Hallo,
ich möchte hier die Reflektivität einer Oberfläche mittels IR-Diode und
Fototransistor messen. Der Transistor bildet mit einem Widerstand einen
Spannungteiler an dem ich je nach Untergrund eine andere Spannung
abgreifen kann.
Das ganze funktioniert auch soweit ganz gut, weiße und schwarze Pappe
lassen sich voneinander unterscheiden. Bei einer schwarzen Linie auf
weißem Untergrund habe ich jedoch das Problem, dass sich mein Signal je
nach Umgebungslicht ändert. Ich habe quasi eine Art "Offset" im Signal
welcher sich mit der Helligkeit der Umgebung ändert. Zudem ändert sich
das Signal da es bei hellerer Umgebung natürlich schwächer wird.

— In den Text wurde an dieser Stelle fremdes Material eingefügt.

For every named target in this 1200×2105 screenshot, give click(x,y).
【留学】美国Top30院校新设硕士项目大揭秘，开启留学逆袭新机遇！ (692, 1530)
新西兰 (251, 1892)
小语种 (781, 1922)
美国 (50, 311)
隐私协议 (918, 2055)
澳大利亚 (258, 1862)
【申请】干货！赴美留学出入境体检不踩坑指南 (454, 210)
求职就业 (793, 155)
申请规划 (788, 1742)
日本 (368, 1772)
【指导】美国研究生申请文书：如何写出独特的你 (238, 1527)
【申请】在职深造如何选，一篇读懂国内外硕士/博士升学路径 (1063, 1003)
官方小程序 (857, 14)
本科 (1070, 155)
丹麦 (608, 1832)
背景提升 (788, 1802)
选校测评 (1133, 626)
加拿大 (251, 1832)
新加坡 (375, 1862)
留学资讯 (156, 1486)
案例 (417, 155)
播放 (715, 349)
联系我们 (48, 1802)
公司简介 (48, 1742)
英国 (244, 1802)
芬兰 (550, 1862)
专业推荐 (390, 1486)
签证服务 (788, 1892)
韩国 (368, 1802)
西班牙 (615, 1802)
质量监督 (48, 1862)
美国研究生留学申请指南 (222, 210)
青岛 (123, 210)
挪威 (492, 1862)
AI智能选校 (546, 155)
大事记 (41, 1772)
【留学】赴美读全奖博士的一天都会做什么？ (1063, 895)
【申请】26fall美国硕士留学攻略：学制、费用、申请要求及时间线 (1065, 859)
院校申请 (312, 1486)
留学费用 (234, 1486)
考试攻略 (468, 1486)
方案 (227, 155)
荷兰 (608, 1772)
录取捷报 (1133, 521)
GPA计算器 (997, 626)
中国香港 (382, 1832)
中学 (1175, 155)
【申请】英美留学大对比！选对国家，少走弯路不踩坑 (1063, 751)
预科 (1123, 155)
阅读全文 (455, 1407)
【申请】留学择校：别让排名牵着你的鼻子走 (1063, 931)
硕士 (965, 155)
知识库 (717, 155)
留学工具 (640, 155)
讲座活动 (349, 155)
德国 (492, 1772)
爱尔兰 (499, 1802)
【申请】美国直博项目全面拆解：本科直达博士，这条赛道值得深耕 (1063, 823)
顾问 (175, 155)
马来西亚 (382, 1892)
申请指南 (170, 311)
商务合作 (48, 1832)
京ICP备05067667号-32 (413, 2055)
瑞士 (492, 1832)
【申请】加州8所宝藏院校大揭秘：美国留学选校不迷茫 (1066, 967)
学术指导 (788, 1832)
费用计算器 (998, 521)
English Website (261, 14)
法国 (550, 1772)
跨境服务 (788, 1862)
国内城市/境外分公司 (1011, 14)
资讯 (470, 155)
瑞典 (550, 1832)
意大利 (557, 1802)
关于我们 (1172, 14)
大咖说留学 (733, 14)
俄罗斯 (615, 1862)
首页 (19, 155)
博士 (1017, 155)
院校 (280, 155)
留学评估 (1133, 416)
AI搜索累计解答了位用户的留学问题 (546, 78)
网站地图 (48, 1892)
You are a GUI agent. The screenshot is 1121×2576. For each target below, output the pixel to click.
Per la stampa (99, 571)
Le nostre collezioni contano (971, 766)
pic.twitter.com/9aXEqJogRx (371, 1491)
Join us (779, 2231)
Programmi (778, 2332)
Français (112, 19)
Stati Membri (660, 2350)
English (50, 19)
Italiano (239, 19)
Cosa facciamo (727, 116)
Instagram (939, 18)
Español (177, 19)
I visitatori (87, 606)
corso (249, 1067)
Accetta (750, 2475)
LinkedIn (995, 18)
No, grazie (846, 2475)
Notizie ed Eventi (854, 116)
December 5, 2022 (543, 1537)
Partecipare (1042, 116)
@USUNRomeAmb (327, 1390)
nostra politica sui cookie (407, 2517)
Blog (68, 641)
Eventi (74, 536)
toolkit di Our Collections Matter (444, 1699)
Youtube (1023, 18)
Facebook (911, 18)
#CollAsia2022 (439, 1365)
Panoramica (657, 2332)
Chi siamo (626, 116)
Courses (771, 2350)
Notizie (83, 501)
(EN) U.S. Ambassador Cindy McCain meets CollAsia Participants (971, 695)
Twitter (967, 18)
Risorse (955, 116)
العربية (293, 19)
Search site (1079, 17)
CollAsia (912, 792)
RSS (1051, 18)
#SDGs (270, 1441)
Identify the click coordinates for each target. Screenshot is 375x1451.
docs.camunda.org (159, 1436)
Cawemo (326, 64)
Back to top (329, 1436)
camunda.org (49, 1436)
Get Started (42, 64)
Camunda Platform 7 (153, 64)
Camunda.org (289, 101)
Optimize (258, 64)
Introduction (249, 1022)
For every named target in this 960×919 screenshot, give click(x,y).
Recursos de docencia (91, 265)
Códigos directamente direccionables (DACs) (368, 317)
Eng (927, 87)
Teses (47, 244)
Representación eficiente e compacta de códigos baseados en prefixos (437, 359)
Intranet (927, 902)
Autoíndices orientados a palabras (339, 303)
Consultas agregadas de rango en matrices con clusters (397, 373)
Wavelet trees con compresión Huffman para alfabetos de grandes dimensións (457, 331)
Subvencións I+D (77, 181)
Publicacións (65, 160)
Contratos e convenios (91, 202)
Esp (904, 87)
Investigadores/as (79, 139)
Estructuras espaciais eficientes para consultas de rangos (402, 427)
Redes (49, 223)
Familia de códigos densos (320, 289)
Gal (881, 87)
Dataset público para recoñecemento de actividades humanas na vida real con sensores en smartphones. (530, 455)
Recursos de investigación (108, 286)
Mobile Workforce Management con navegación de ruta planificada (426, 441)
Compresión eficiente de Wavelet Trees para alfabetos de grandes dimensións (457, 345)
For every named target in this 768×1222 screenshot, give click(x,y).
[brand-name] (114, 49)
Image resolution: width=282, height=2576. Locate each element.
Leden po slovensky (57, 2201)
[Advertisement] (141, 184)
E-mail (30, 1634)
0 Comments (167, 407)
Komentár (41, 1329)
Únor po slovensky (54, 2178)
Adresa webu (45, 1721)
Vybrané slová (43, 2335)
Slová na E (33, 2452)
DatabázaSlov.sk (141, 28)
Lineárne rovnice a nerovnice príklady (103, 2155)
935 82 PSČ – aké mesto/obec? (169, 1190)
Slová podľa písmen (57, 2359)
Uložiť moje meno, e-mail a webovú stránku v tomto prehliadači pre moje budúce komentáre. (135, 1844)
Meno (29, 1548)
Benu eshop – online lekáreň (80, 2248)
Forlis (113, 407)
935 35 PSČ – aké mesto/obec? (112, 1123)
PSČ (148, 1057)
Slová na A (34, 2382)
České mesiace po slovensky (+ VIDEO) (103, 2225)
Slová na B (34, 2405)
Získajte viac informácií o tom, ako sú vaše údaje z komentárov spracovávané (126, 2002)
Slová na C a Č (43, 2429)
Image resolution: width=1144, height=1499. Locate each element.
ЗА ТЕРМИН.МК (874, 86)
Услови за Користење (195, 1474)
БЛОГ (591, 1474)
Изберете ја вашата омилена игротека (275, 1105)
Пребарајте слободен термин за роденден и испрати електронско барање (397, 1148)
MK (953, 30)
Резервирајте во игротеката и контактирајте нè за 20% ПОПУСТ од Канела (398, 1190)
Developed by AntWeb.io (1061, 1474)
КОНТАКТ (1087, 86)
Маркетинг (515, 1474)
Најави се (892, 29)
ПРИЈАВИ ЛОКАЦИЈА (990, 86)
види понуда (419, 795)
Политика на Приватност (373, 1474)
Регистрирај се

Meine Frage: wie macht man die Auswertung bei einem Fototransistor am
bessten? Analog mit einem Schmitt-Trigger Baustein oder einem
Komparator? Das hat zwar den Vorteil, dass man die Schaltschwellen
mittels Widerständen einstellen kann - diese Schwellenwerte ändern sich
aber leider mit der Helligkeit des Umgebungslichts.
Alternativ wäre dann noch die Auswertung mittels Mikrocontroller
(Software) denkbar. Gibt es für solche Messungen sowas wie einen
Standardansatz?
@ Catherine Haug (Gast)
>Meine Frage: wie macht man die Auswertung bei einem Fototransistor am>bessten?
In so einem Fall ohne Phototransistor, eher mit Photodiode und
Transimpadanzverstärker. Siehe Lichtsensor / Helligkeitssensor
Denn der Phototransisitor hat stark temperaturabhängige Parameter, wie
Reststrom, Verstärkung etc.
> Analog mit einem Schmitt-Trigger Baustein oder einem>Komparator? Das hat zwar den Vorteil, dass man die Schaltschwellen>mittels Widerständen einstellen kann - diese Schwellenwerte ändern sich>aber leider mit der Helligkeit des Umgebungslichts.
Willst du nur weiße und schawrze Pappe unterscheiden oder auch
Zwischenwerte?
Das ist entscheidend für die Auswertung.
Wie auch immer, das Umgebungslicht bekommst du nur mit einer modulierten
Lcihtquelle weg, der Empfänger muss dann logischerweise auf die
Modulation abgestimmt sein. Nicht soooo einfach.
MFG
Falk
Hallo Falk, danke für deine Antwort!
Also es sollten auch einige wenige "Zwischenwerte" erkennbar sein. In
diesem Fall rote, grüne, gelbe und rote Pappe. Es soll eigentlich nicht
die Pappe selbst sonder viel mehr ein schmaler Streifen auf schwarzem
oder weißem Hintergrund erfasst werden. Ich habe also viel Gleichanteil
im Signal (der abhängig ist vom Umgebungslicht) und dann einen kurzen
Peak (nach oben oder unten) der mein eigentlich gewünschtes Signal ist.
Über die Lösung mit der Fotodiode und Transimpedanzwandler habe ich auch
schon nachgedacht. Jedoch habe ich auch hier die beiden Probleme
a) mein Gesamtsignalpegel steigt mit dem Umgebungslicht
b) ab einer gewissen Intensität (wenn der Verstärker in Sättigung geht)
kann ich kein 'Nutzsignal' mehr auswerten
In dem Link den du angegeben hattest habe ich auch gestöbert - das war
sehr hilfreich, danke! Ich frage mich nur wo ich die OPT101 (hat selbst
Farnell nicht mehr) oder die OPT301 (kostet die wirklich 60,- EUR?)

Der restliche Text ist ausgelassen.